This study conducted a two-sample MR analysis based on the published results of large GWAS cohorts, with a large sample size of approximately 600,000 people, so it has high statistical efficiency. The conclusions of this study are based on genetic instrumental variables, and causal inference is made using a variety of MR analysis methods. The results are robust and were not confounded by horizontal pleiotropy and other factors. There are limitations to our study that should be acknowledged. First, even when multiple sensitivity analyses are performed, horizontal pleiotropy cannot be fully assessed. Second, due to the lack of individual information, we cannot conduct further stratified analysis of the population. Third, since all the participants included in our study were restricted to European database, our findings may not be generalizable to other ethnic groups, and therefore the analysis of larger and more diverse cohorts is likely to provide additional insight.
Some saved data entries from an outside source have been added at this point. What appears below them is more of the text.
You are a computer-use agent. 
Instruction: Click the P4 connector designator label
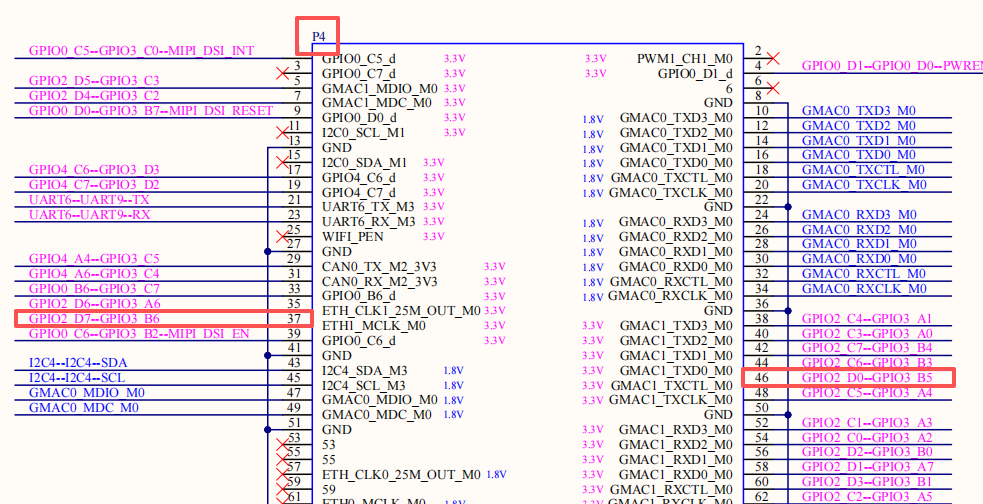click(318, 36)
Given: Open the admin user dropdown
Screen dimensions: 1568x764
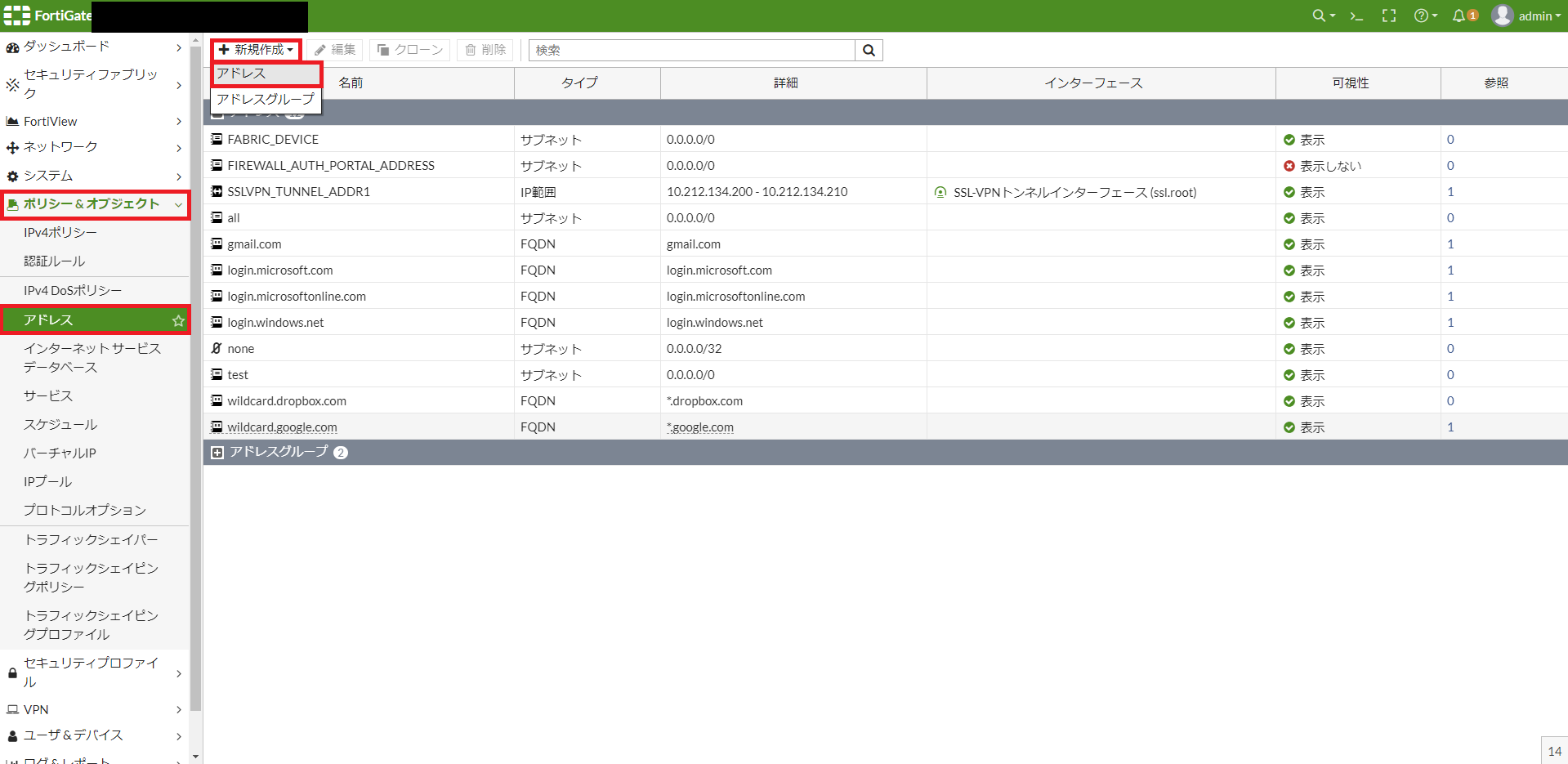Looking at the screenshot, I should 1526,16.
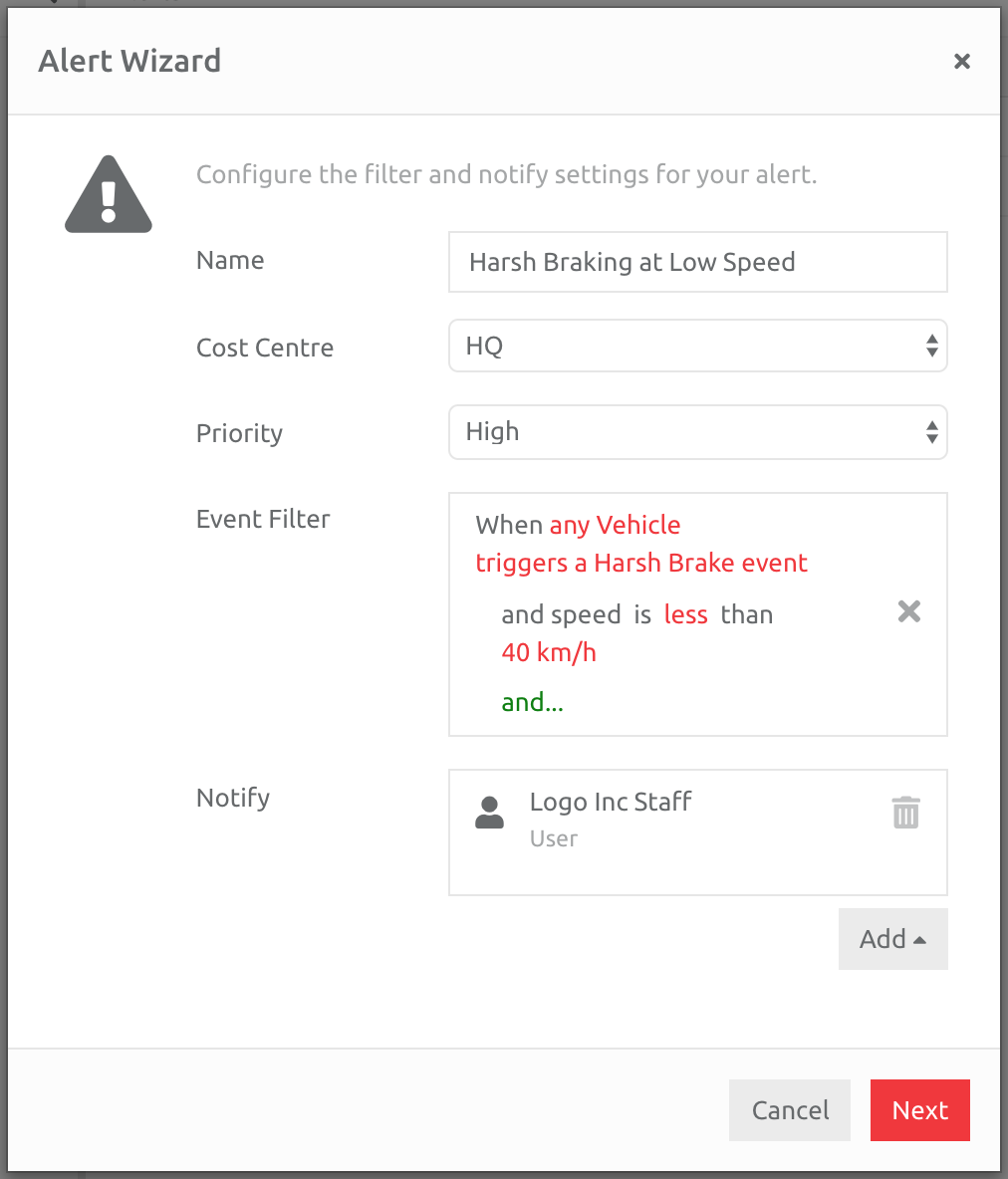Screen dimensions: 1008x1179
Task: Click '40 km/h' to edit the speed threshold
Action: 549,651
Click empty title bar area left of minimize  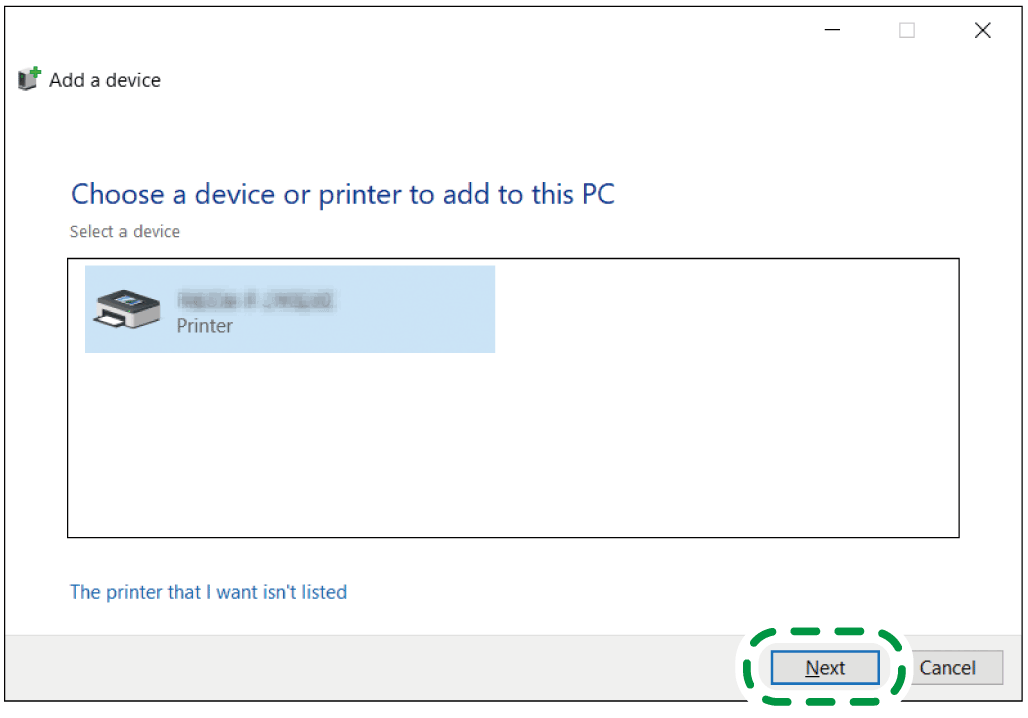pyautogui.click(x=500, y=31)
Finally, immunophenotypes may play an important role in HIV-1 survival or disease progression10,80,81. However, our MR analysis did not solve this association, so further research should analyze whether immunophenotypes play a role in the invasion of HIV-1 and even the prognosis of AIDS.

Conclusion

In conclusion, we have delineated that 26 immunophenotypes might have a causal influence on HIV-1 acquisition through a comprehensive bidirectional MR analysis. 39 SMR-identified genes revealed critical pathways linking immunophenotypes to HIV-1 susceptibility. It might provide a new path for researchers to explore the biological mechanisms of HIV-1 acquisition and can lead to exploration of earlier intervention and treatment.